DTO Composition and Inheritance – Using Composition and Inheritance for DTOs

api-designdtopocorestweb-api

We have a ASP.NET Web API that provides a REST API for our Single Page Application. We use DTOs/POCOs to pass data through this API.

The problem is now, that these DTOs are getting bigger over time, so now we want to refactor the DTOs.
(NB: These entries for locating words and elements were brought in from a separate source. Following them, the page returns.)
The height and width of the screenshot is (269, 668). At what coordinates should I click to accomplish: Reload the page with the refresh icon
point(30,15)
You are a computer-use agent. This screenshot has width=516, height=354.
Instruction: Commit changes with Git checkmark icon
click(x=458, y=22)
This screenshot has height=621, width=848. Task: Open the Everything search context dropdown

I am looking for "best practices" how to design a DTO: Currently we have small DTOs that consist only of value-type fields, e.g:

public class UserDto
{
    public int Id { get; set; }

    public string Name { get; set; }
}

Other DTOs use this UserDto by composition, e.g.:

public class TaskDto
{
    public int Id { get; set; }

    public UserDto AssignedTo { get; set; }
}

Also, there are some extended DTOs that are defined by inheriting from others, e.g.:

public class TaskDetailDto : TaskDto
{
    // some more fields
}

Since some DTOs have been used for several endpoints/methods (e.g. GET and PUT), they have been extended incrementally by some fields over time. And due to inheritance and composition other DTOs also got bigger.

My question is now are inheritance and composition not good practices? But when we do not reuse them, it feels like writing the same code multiple times.
Is it a bad practice to use a DTO for multiple endpoints/methods, or should there be different DTOs, which only differ in some nuances?

Best Answer

As a best practice, try and make your DTOs as concise as possible. Only return what you need to return. Only use what you need to use. If that means a few extra DTOs, so be it.
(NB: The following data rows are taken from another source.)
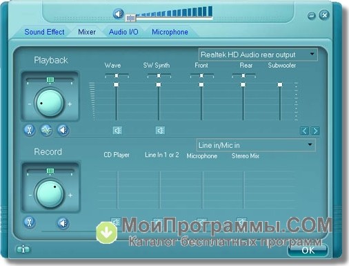The width and height of the screenshot is (349, 266).
Task: Click the Front channel volume slider handle
Action: (x=201, y=85)
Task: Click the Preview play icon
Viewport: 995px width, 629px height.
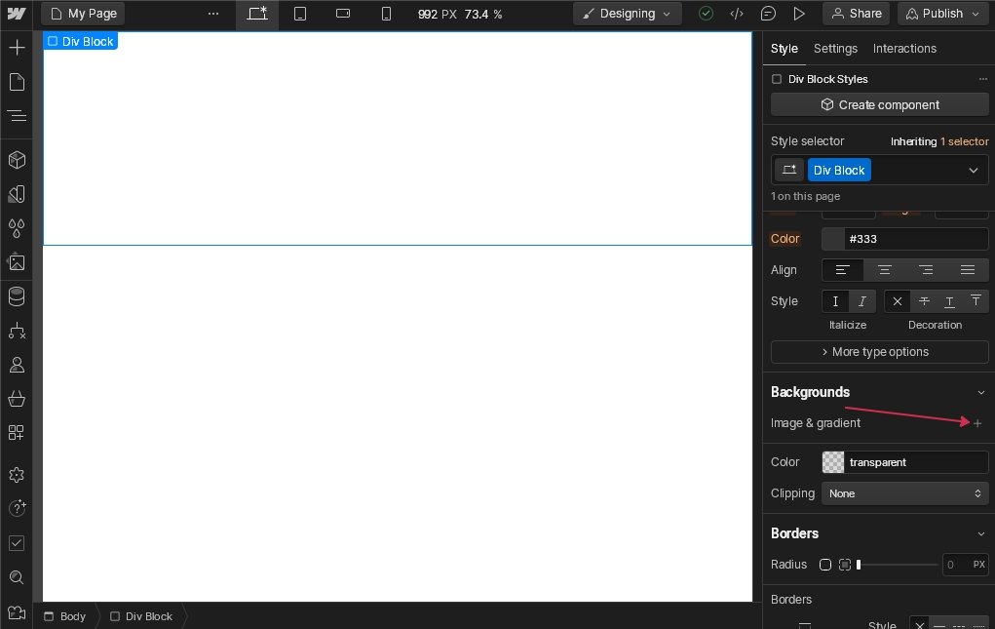Action: point(799,14)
In your example, a task contains a user. One probably doesn't need a full user object there, maybe just the name of the user that is assigned the task. We don't need the rest of the user properties.
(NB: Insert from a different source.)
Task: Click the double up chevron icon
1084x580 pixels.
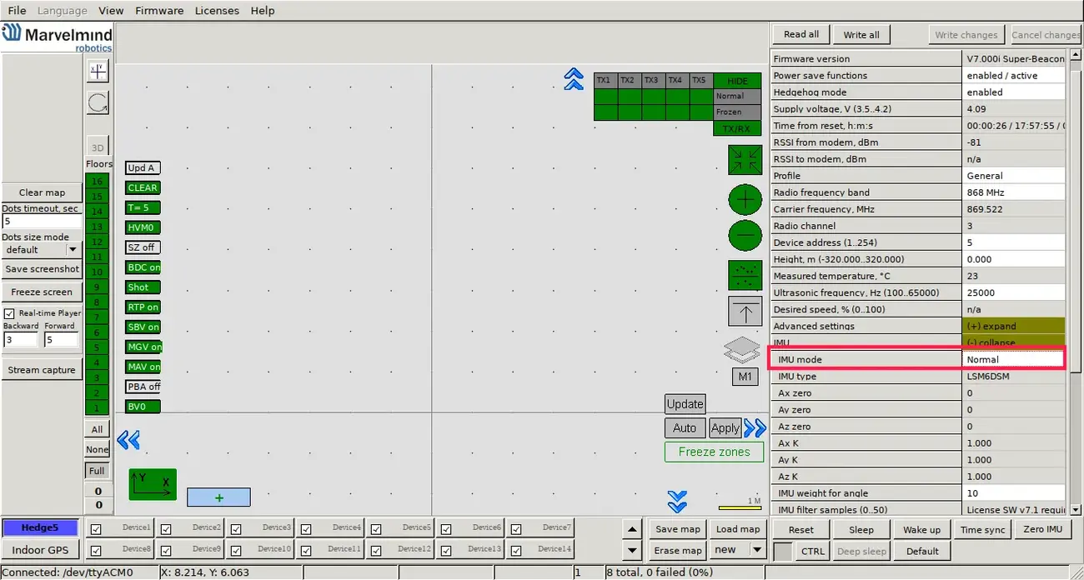Action: click(x=574, y=79)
Let's say you want to reassign a task to a different user, one may be tempted to pass a full user object and a full task object during the re-assignment post. But, what is really needed is just the task Id and the user Id. Those are the only two pieces of information needed to re-assign a task, so model the DTO as such. This usually means there is a separate DTO for every rest call if your striving for a lean DTO model.

Also, sometimes one may need inheritance/composition. Let's say one has a job. A job has multiple tasks. In that case, getting a job may also return the list of tasks for the job as well. So, there is no rule against composition. It depends on what is being modeled.